Still, basic ELD benefits should not be overlooked, according to Steven Glapa, vice president of product management, Aeris Communications, an IoT platform provider.

“It starts with the fact that it is very useful to know where your fleet is, to have ‘dots on a map,’ he said. “We also see what’s called ‘the Hawthorne effect’ — that is, if you watch people more closely doing what they do for a living, they tend to be more productive about it.”

But more can be achieved if resources are aligned. A user’s place on a telematics implementation maturity curve, Zafar said, is usually less about the size of the organization and more about the technical sophistication of an organization. Knowing that, along with understanding how critical fleet performance is to a business’s goals, helps set the tone for successful implementations.

For example, Glapa said, an organization guaranteeing one-hour availability for its services should be early to adopt analysis tools for telematics data. It is a natural step the organization takes to ensure it meets its commitment to that one-hour service availability.

Fleet Project Values

Telematics has found roots in many fleets. But the next steps can be daunting. Managers should approach updates to existing telematics systems with a clear focus on broader objectives, according to Mark Botticelli, chief technology officer for transportation at Trimble Inc.

“Companies choosing to update to newer systems need to understand the value of the update,” he said. “Is it, for example, to run your business more efficiently, or is it to generate incremental revenue?” With objectives top-of-mind, Botticelli continued, telematics fleet projects can be addressed in practical increments.

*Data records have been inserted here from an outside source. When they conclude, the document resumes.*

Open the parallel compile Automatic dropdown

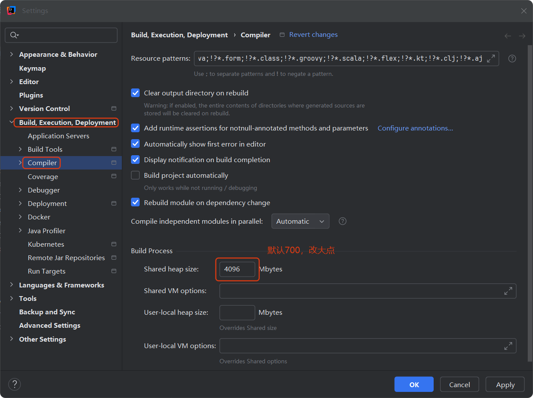pos(300,221)
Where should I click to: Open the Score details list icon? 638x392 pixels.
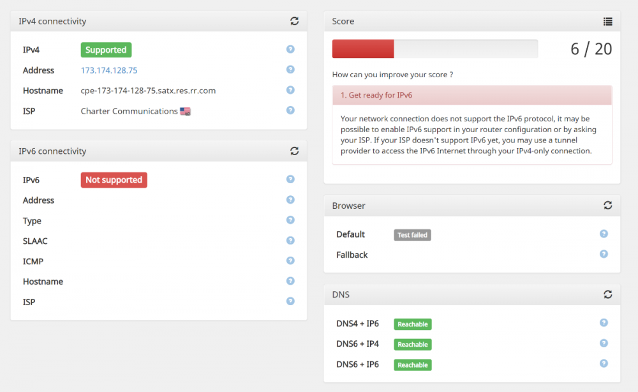tap(607, 21)
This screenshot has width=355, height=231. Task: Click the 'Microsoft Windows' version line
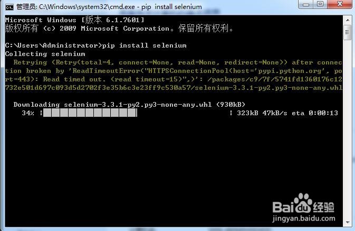[x=74, y=20]
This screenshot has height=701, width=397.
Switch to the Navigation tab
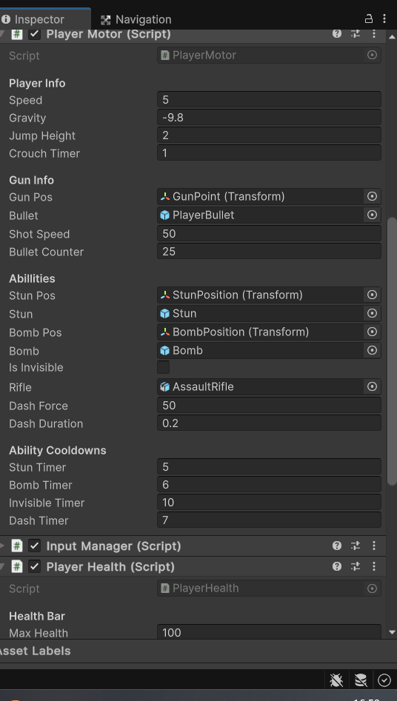tap(136, 20)
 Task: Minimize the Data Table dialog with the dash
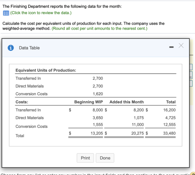(171, 47)
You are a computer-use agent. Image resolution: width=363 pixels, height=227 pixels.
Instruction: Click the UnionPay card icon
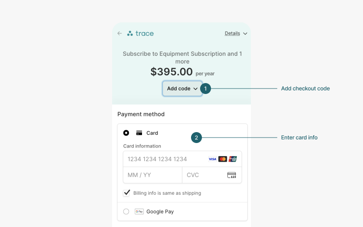[233, 159]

“‘Big Bang upgrades’ are costly and difficult, and they leave organizations wondering why they started down this path to begin with,” he said, “Using an incremental approach to IT projects is a cost-effective and less risky approach when upgrading systems.”  

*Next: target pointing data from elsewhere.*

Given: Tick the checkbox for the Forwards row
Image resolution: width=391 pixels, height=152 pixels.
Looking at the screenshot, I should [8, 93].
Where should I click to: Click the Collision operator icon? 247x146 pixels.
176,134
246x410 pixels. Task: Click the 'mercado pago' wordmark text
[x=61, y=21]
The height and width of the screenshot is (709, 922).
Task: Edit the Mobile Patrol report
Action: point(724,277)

The growing volume of IoT sensor data naturally calls for selectivity in project scoping. Telematics data typically is not streamed into back-end systems in companies unless the organization has already integrated into APIs or message queues that are capable of consuming this incoming data, Botticelli said.

For companies that do integrate into this type of data, depending on the size of the fleet, the incoming data can be quite large, arriving at a high frequency,” he said. “The system that uses this telematics-type data, once consumed, should be designed in such a way that it is not directly coupled to the data stream.”

Boxes Unplugged

There are aspects of fleet telematics project planning that are common to most project planning. For example, communications within the organization are essential in any project, but they can be particularly crucial in fleet telematics, McKinsey’s Saleem Zafar reminds us.

Failure lurks when information on the undertaking is not shared throughout the organization, he indicated. Project goals must be “fully explained to the people on the front line,” he said, emphasizing that this is an ongoing requirement.

“Maintenance of hardware is important. At times, there is some bad behavior,” he said. “Boxes can become unplugged.” If drivers are involved in planning, and driver benefits are considered and continuously communicated as part of the process, successful implementations are more likely.

Understanding how data will be used on the back-end, where it is analyzed, is key to up-front planning too. IT and fleet managers need to connect data, organize data, capture insights, make decisions and then look for continuous improvements, Zafar said. It begins with imagining what the back-end business analyst dashboards will look like.

“Picking the metrics to analyze is an important step, as well as deciding on the right cadence for reviewing those metrics,” he said. There are everyday conversations between dispatchers, terminal managers and drivers that provide clues to successful end-to-end IoT telematics system building.

In the end, to get the most value out of telematics, it is vital for organizations to nurture a wide performance-oriented management culture, Zafar said, reflecting on the message contained in “Driving value from fleet telematics,” a paper he co-authored with other McKinsey experts.